In der kommenden Session will die St. Galler CVP eine Motion einreichen, die Spannendes fordert: Kleinkinder im Alter zwischen zwei bis fünf Jahren sollte mindestens drei Halbtage pro Woche in eine Spielgruppe oder eine andere betreute Gruppe gehen müssen.
Dann aber verliert die selbsterklärte Familienpartei den Boden unter den Füssen: Die CVP will dies nicht zu einem optionalen Angebot, sondern zur allgemeinverbindlichen Pflicht erheben. Der Staat soll den Eltern also die Kinder zwangsweise während drei Halbtagen pro Woche entziehen, um eine gesunde Entwicklung zu ermöglichen. Da hört die Vernunft auf und beginnt der Staatsinterventionismus in der Kindererziehung deutsch-demokratischer Prägung.

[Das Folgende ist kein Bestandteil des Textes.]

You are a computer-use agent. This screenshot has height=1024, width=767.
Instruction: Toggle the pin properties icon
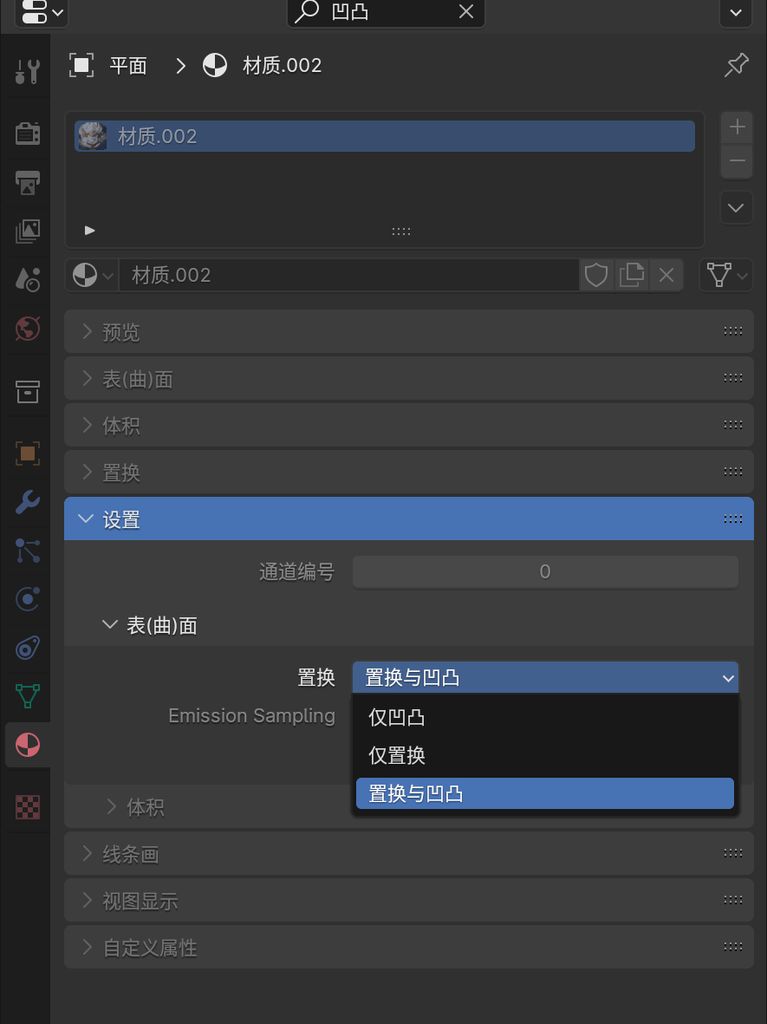point(736,66)
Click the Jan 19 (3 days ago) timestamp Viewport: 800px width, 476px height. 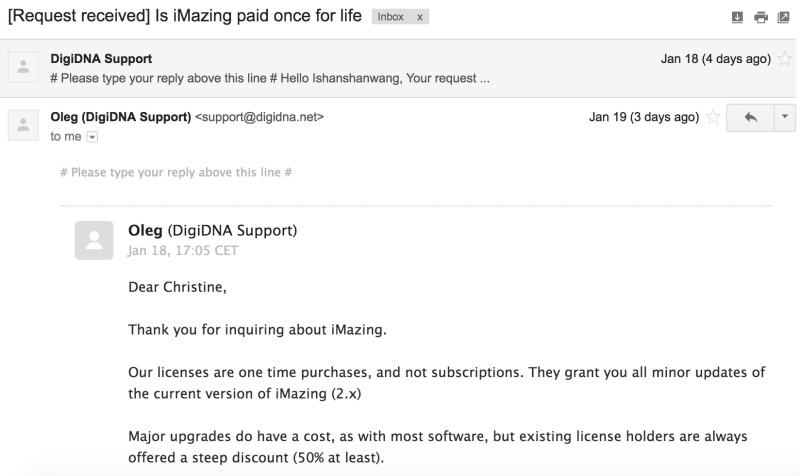(x=644, y=117)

Ganz abgesehen davon, dass die Finanzierung eines solchen Angebots alles andere als eine Kleinigkeit ist (zumal es wirklich für alle Kinder Platz haben müsste), ist das Anliegen eine Bankrotterklärung an das klassische Familienmodell. Ein Zwang träfe viele Familien, die ausreichend Zeit haben, sich um ihre Kinder zu kümmern. Die CVP will dem Staat damit nicht nur die Verantwortung für die Bildung übergeben, sondern auch die Erziehungsverantwortung verstaatlichen.
Ich finde eine Ausweitung des Krippenangebotes sinnvoll - es fehlen heute tatsächlich ausreichende Betreuungsmöglichkeiten. Wer dieses Anliegen aber mit einer Kindesentziehung verbindet zeigt, dass er es eigentlich gar nicht ernst meint. Chancen hat das Anliegen wohl eher nicht.